«A natale sono tutti più buoni», ma dove?

«A natale sono tutti più buoni», ma dove?
L’editoriale del nostro Francesco Inguscio

Se esiste un periodo dell’anno durante il quale la gente offre platealmente il peggio di sé è questo, con picchi di conclamata follia e pericolosità sociale collocabili tra il 22 e il 26 dicembre. Sono i giorni in cui ci sembra obbligatorio trascorrere estenuanti pomeriggi a sgomitare in un centro commerciale, all’angosciosa ricerca di un fantastico oggettino da 4 euro da regalare alla cugina di trecentoventiseiesimo grado o del nuovo elettrodomestico da lasciare sotto l’albero della suocera simpatica come un autovelox. Che poi, ammettiamolo: se la gente ha i nervi a fior di pelle bisogna capirla. Come rimanere calmi quando i nostri timpani vengono martellati da canzoncine raccapriccianti tipo “È Natale e a Natale si può fare di piuuuù?”. Inevitabile che la gente cerchi

di affogare il disagio, spaccandosi di pandoro, torrone, panforte, panettone con e senza canditi, datteri egiziani, frutta secca in porzioni bibliche e una quantità d’alcol tale da mandare in coma etilico un barista scozzese.Sia chiaro: a me il Natale in sé piace.

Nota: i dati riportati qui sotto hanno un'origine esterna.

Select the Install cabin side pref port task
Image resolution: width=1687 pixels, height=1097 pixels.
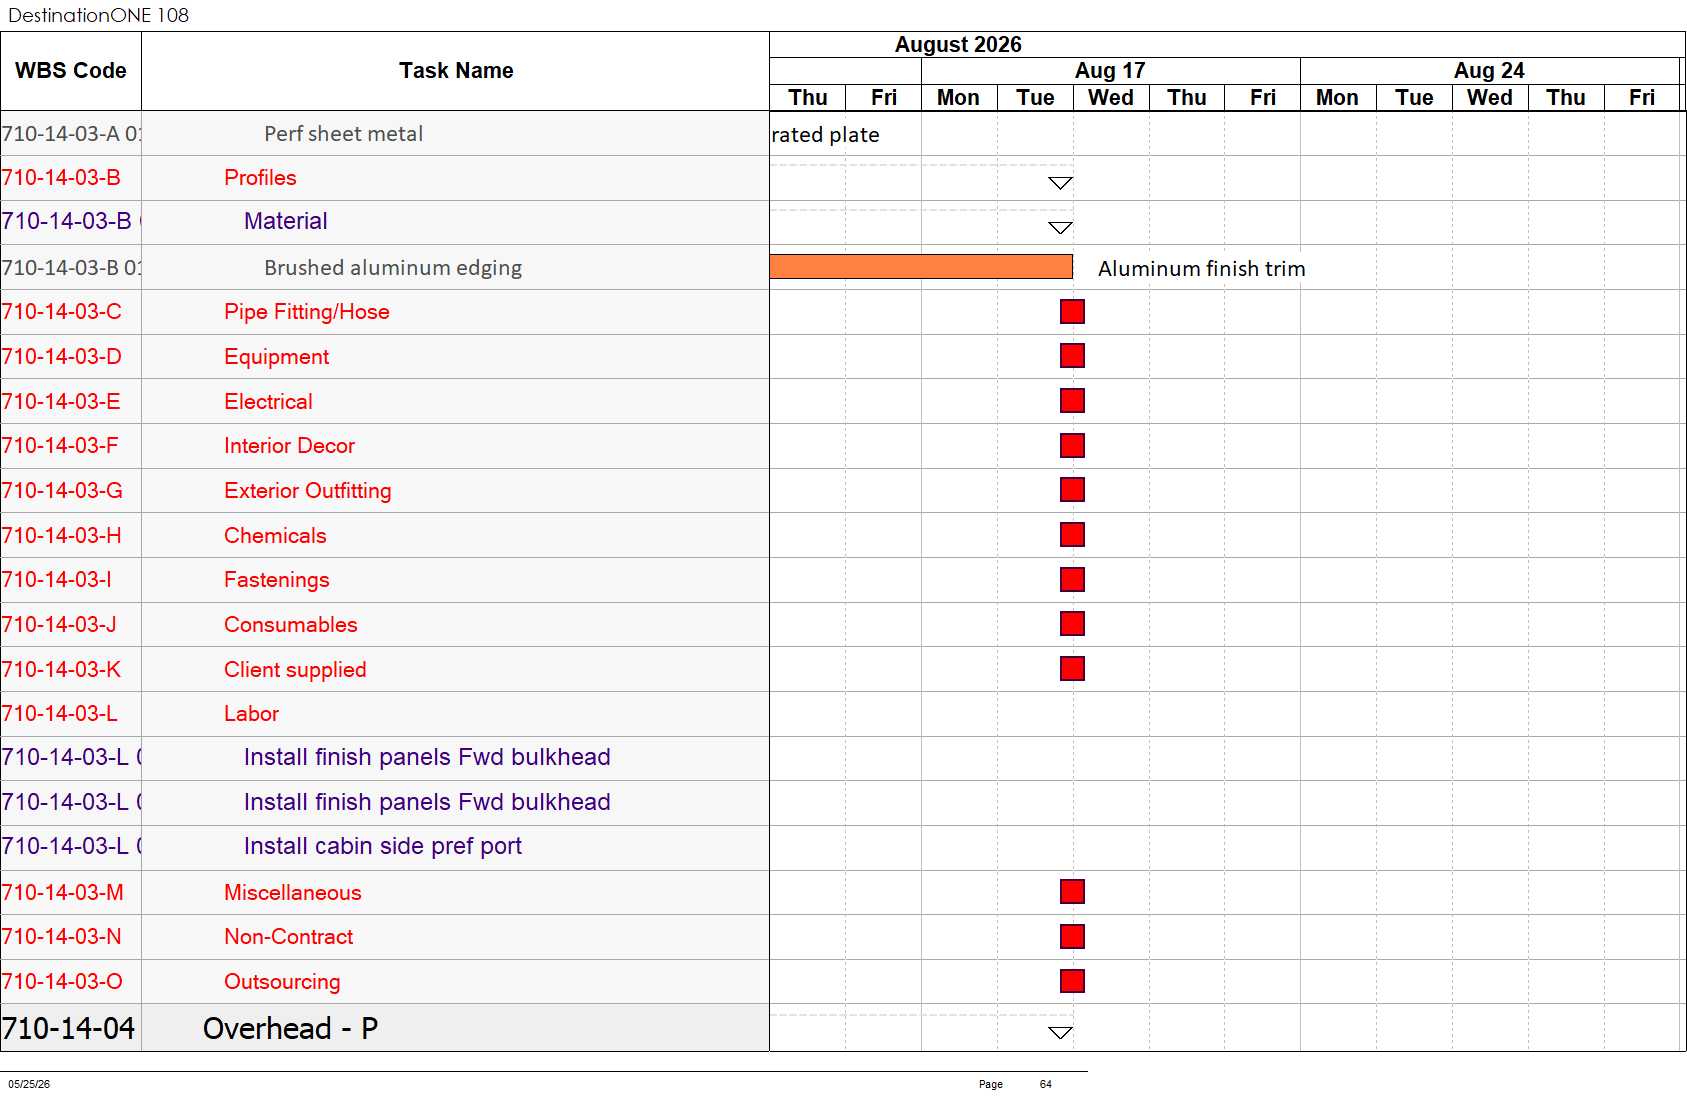[x=383, y=846]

Lo considero l’unica vera festa degna di questo nome, in mezzo a tante improbabili giornate internazionali dei nonni, degli zii, degli innamorati, del gatto, dell’ippopotamo nano o del pesce sega. È la frenesia che lo precede a lasciarmi perplesso. E a gettarmi nello sconforto quando mi trovo imbottigliato in code chilometriche a tutte le ore del giorno.Ora però basta chiacchiere, non posso più perdere tempo: devo correre a comprare un portachiavi in plastica che se lo schiacci partono le note di Jingle Bells.